* Start PROVIDED RECORDS *
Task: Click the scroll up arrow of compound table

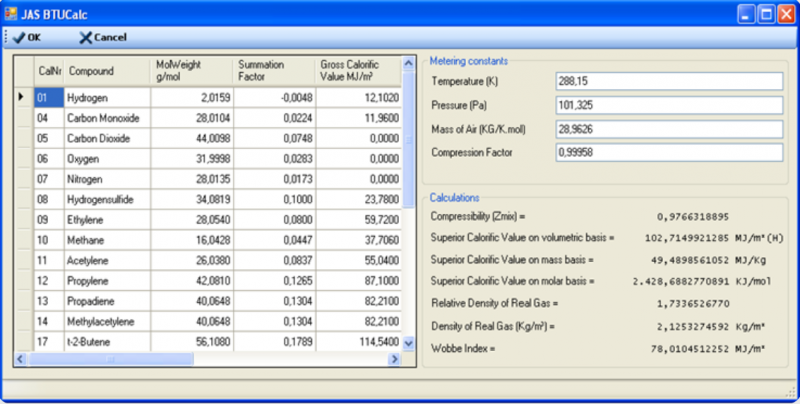Action: point(408,64)
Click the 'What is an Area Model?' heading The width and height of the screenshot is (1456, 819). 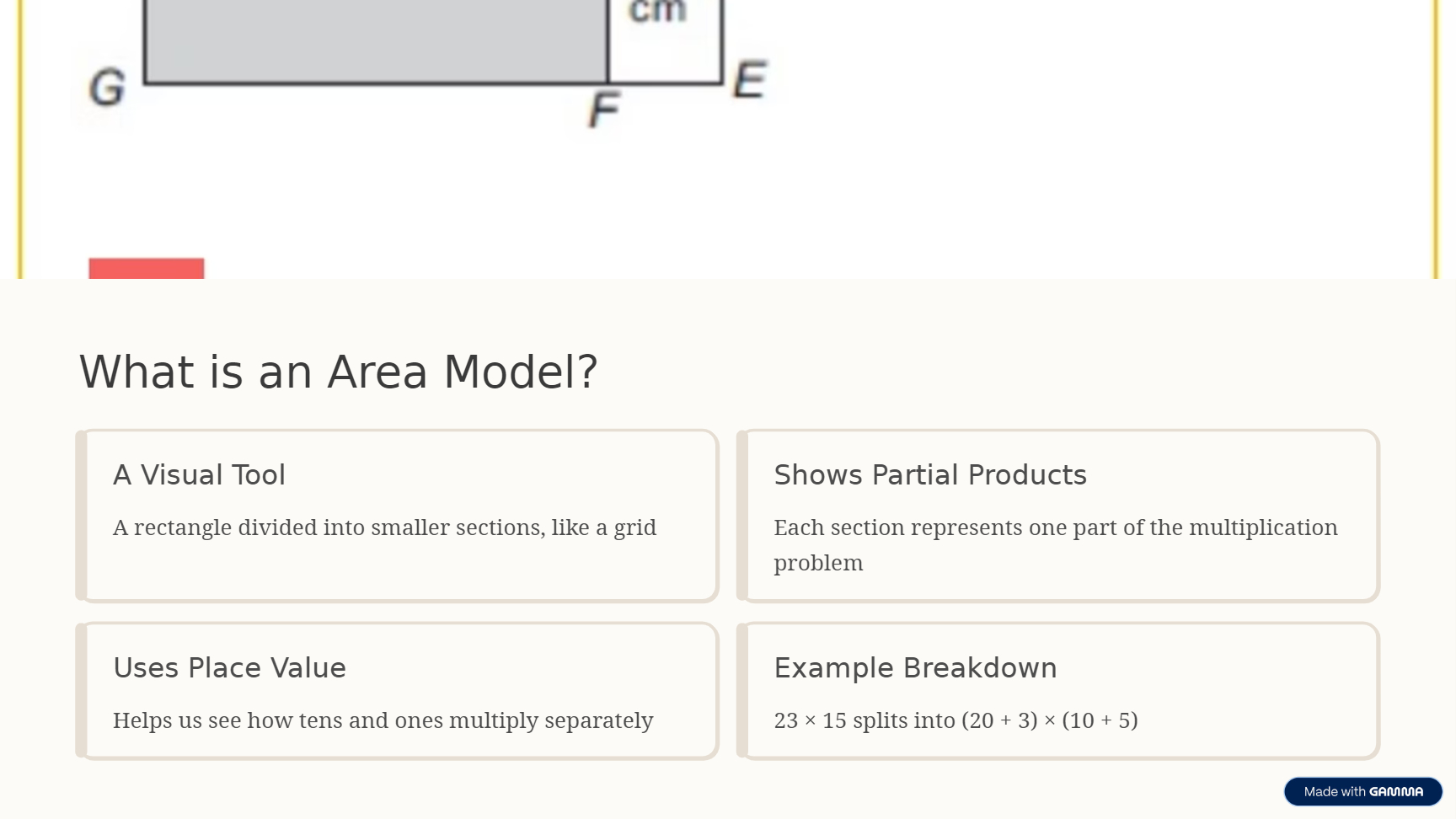click(338, 372)
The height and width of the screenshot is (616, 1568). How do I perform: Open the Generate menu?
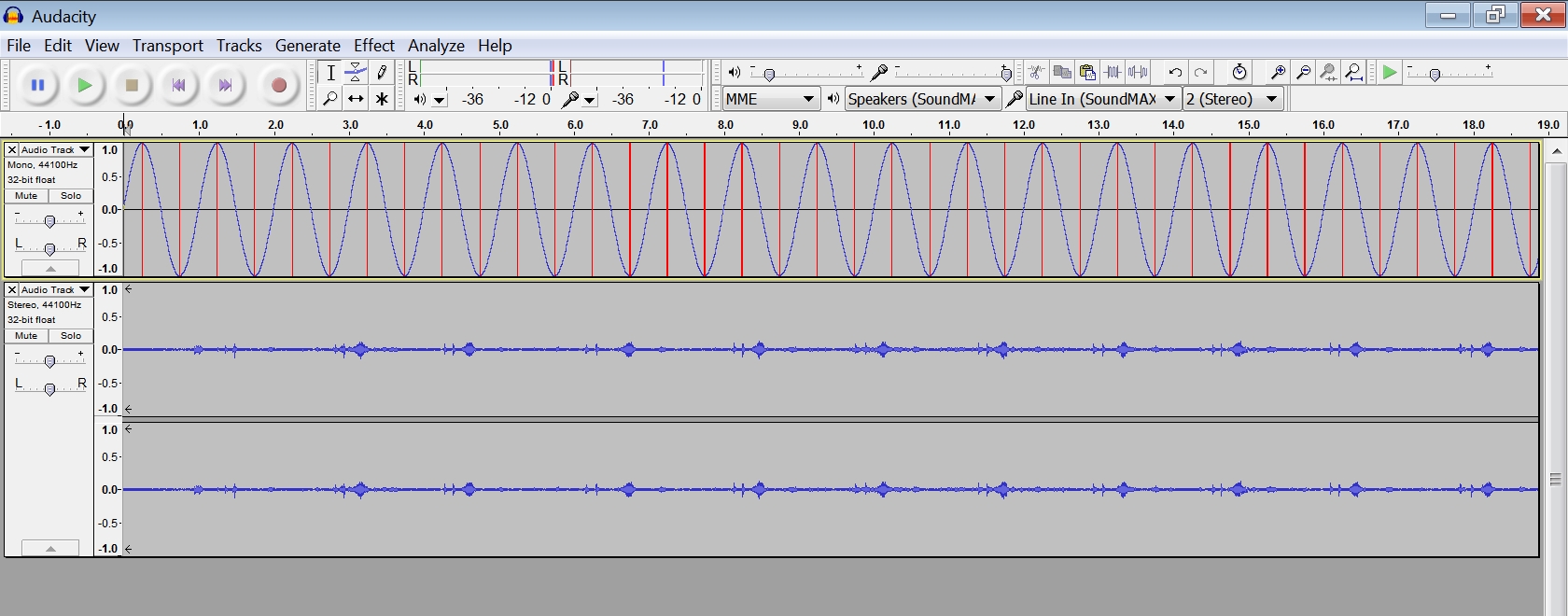click(307, 46)
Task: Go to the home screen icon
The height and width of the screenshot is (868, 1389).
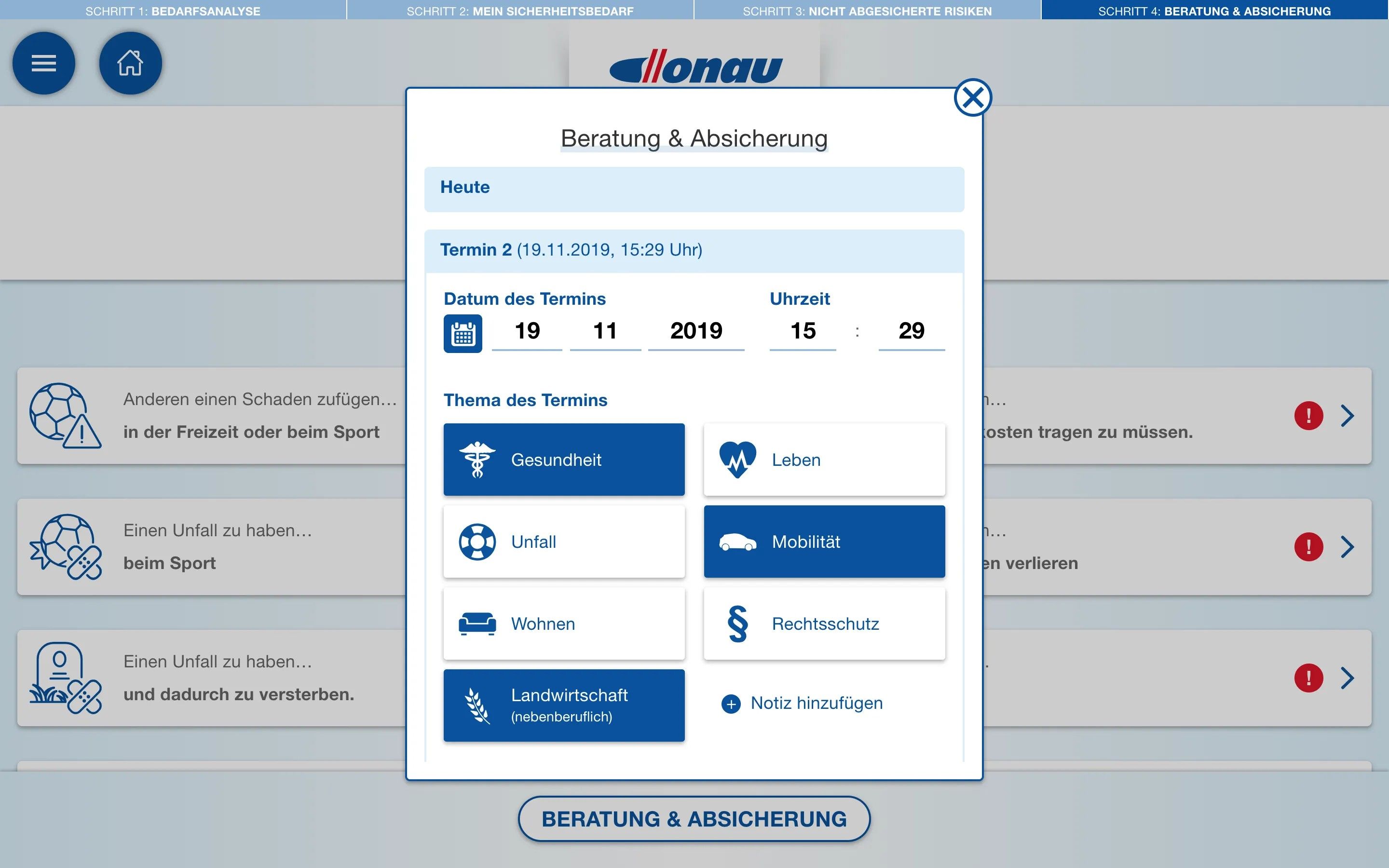Action: 130,63
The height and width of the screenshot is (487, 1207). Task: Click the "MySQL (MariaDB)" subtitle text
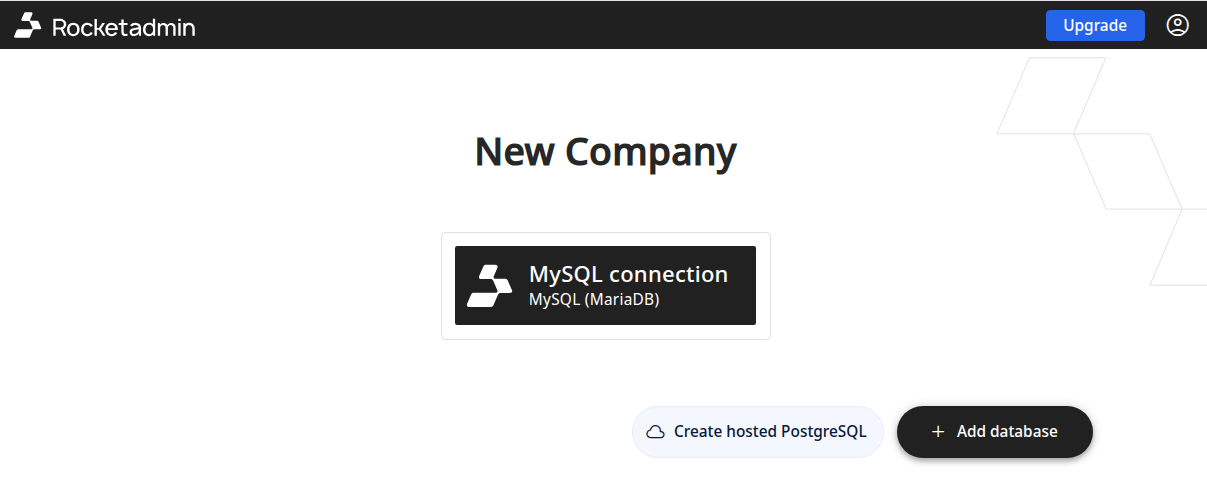[594, 299]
* End PROVIDED RECORDS *
Retype the part of the records that opens with the line containing "The height and width of the screenshot is (616, 1568)." and closes at the end of the records. Leave the pictures out.

The height and width of the screenshot is (616, 1568). How do I perform: Open the Generate menu?
click(307, 46)
Task: Go to the home screen icon
The height and width of the screenshot is (868, 1389).
Action: 130,63
The height and width of the screenshot is (487, 1207). Task: Click the "MySQL (MariaDB)" subtitle text
[594, 299]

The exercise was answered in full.